Your objective | Each line from the one with "This screenshot has" through the last line of the material is to be printed exactly; no other line and no picture belongs in the copy.

##### Records shown #####

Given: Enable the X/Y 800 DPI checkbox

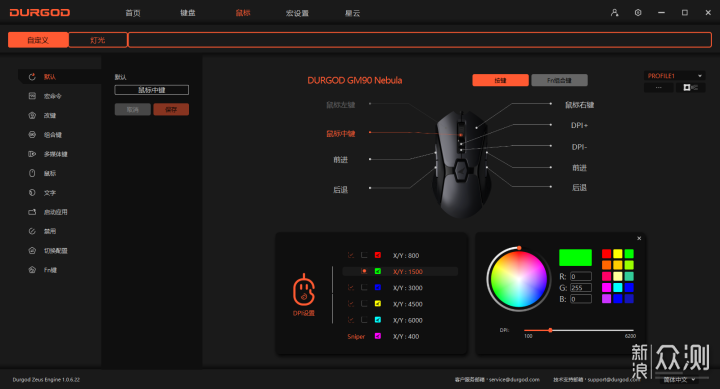Looking at the screenshot, I should [364, 255].
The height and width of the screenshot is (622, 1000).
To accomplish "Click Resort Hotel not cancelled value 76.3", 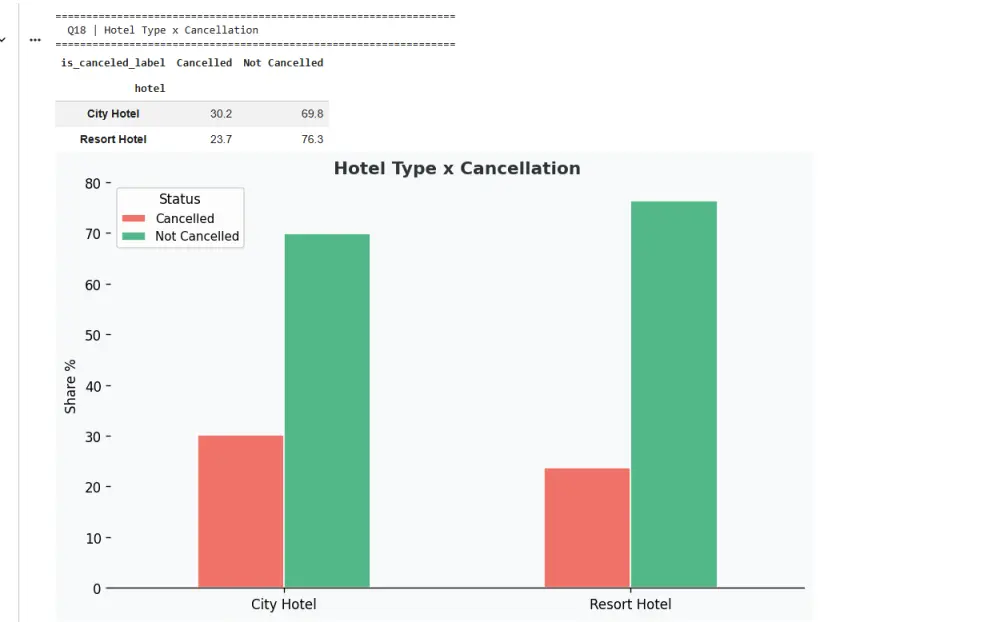I will click(x=312, y=139).
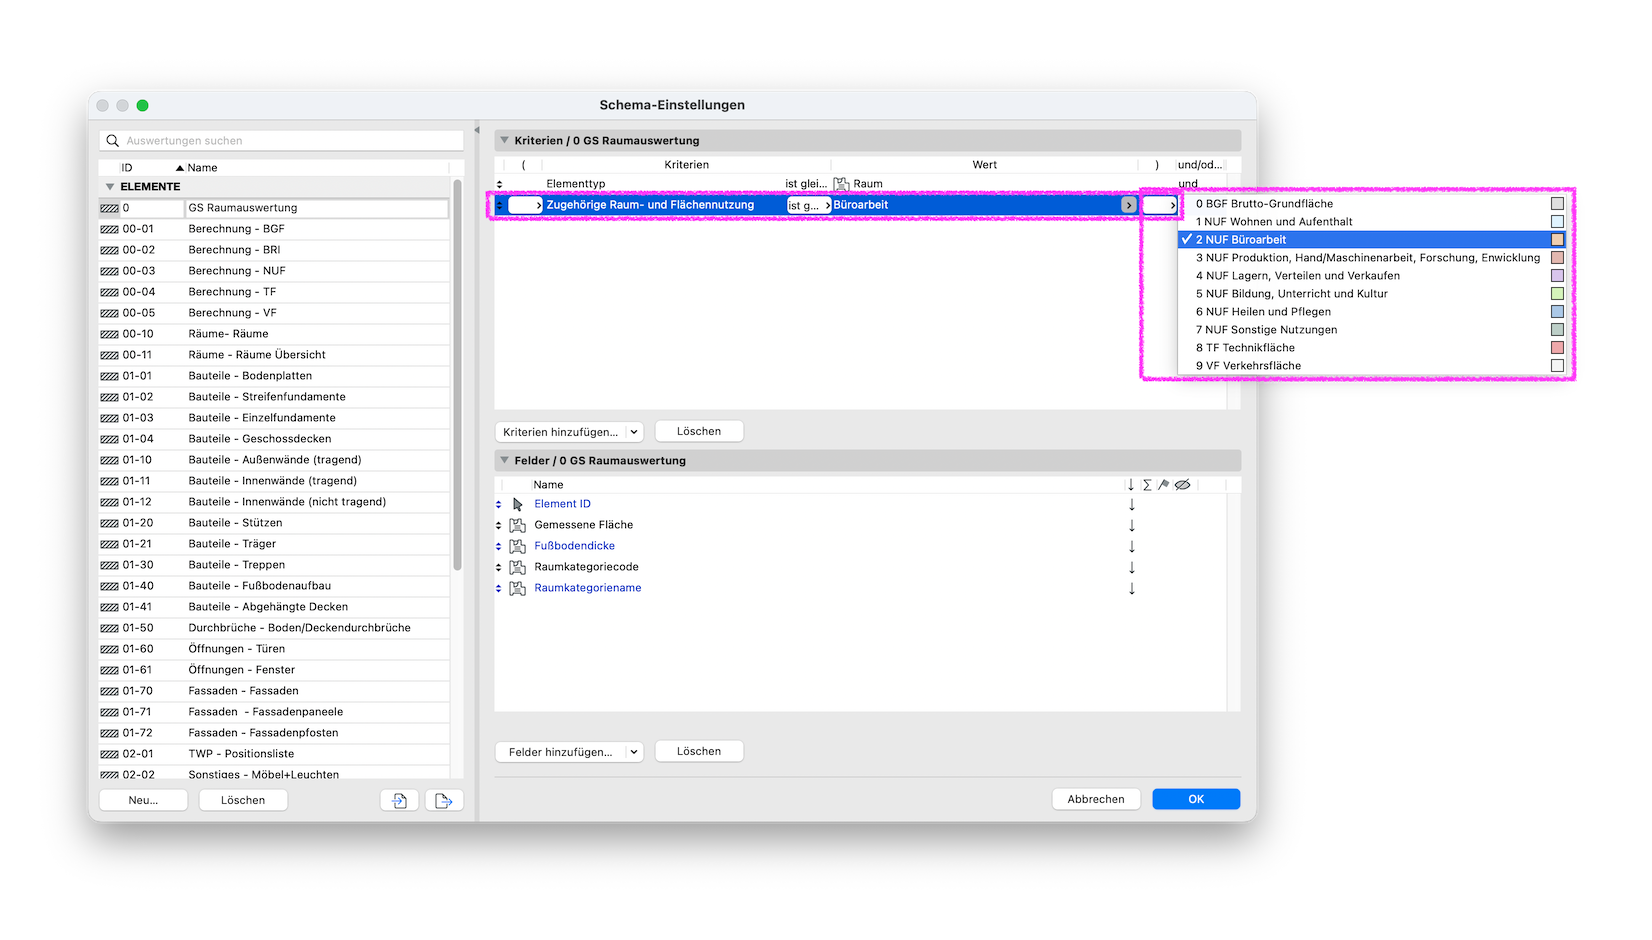
Task: Click the sum column header icon
Action: coord(1147,485)
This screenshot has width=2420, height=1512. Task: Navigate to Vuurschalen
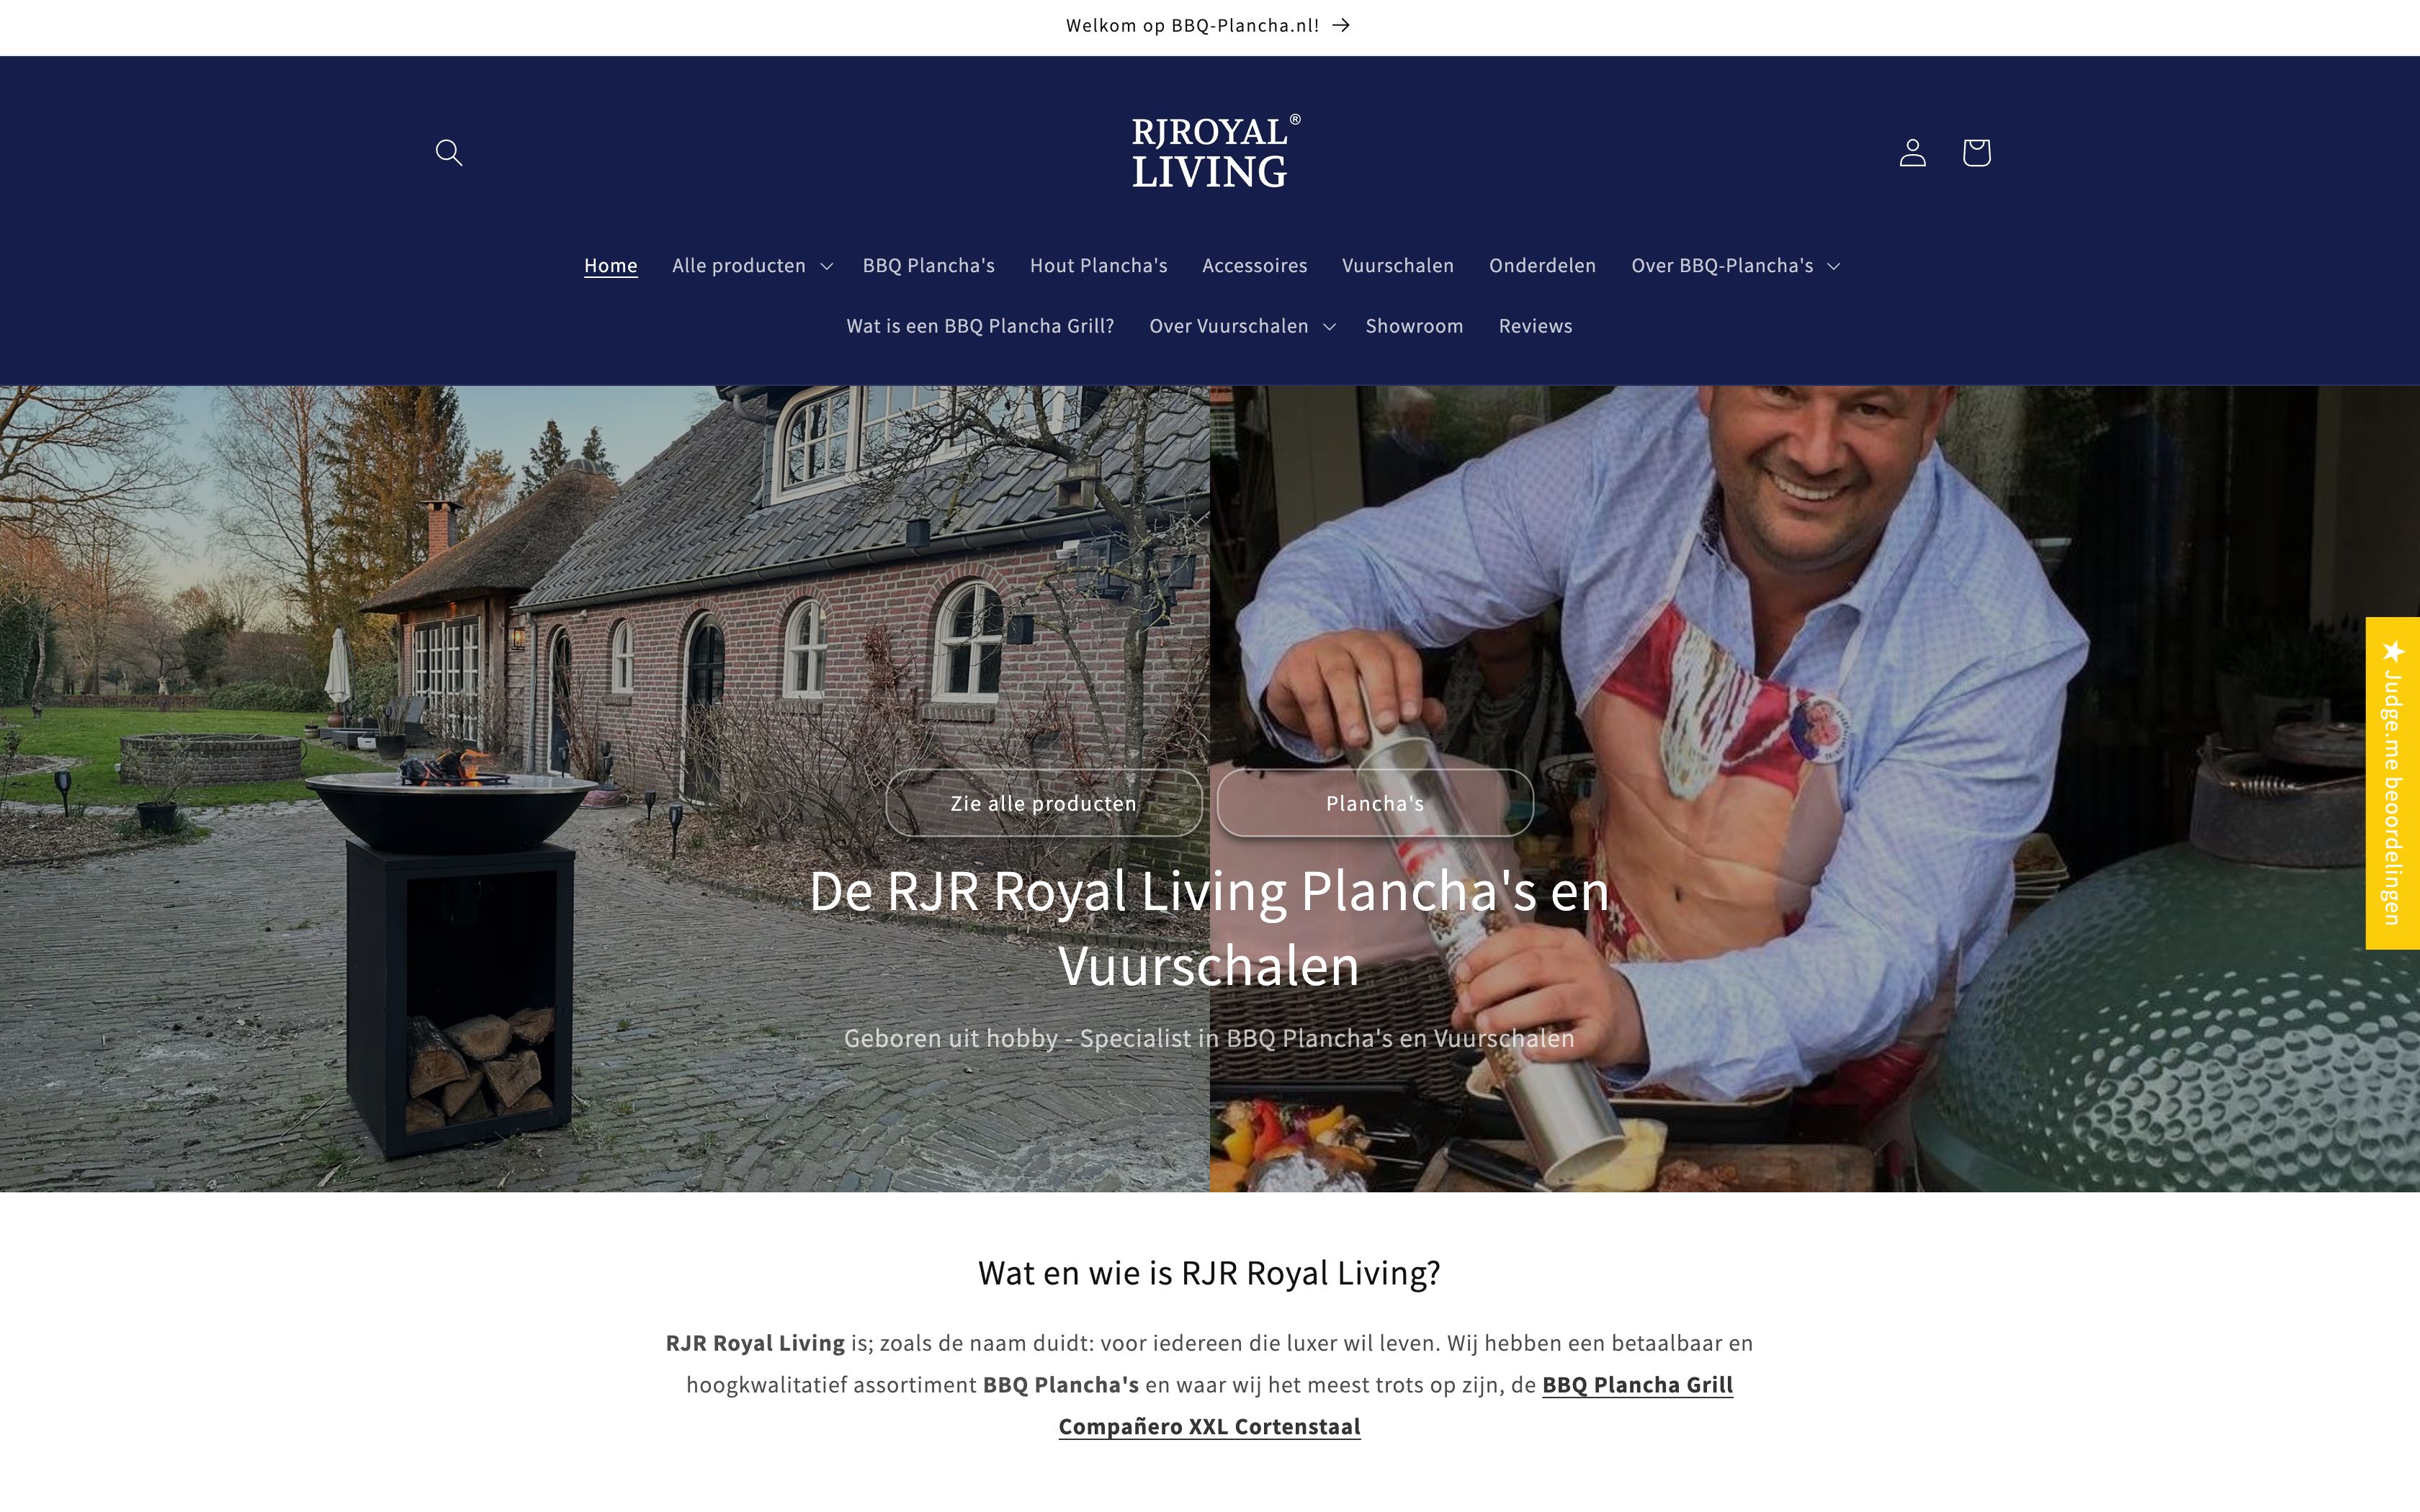(x=1397, y=266)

#####

Reply |
This screenshot has width=2420, height=1512. Task: Navigate to Vuurschalen
(x=1397, y=266)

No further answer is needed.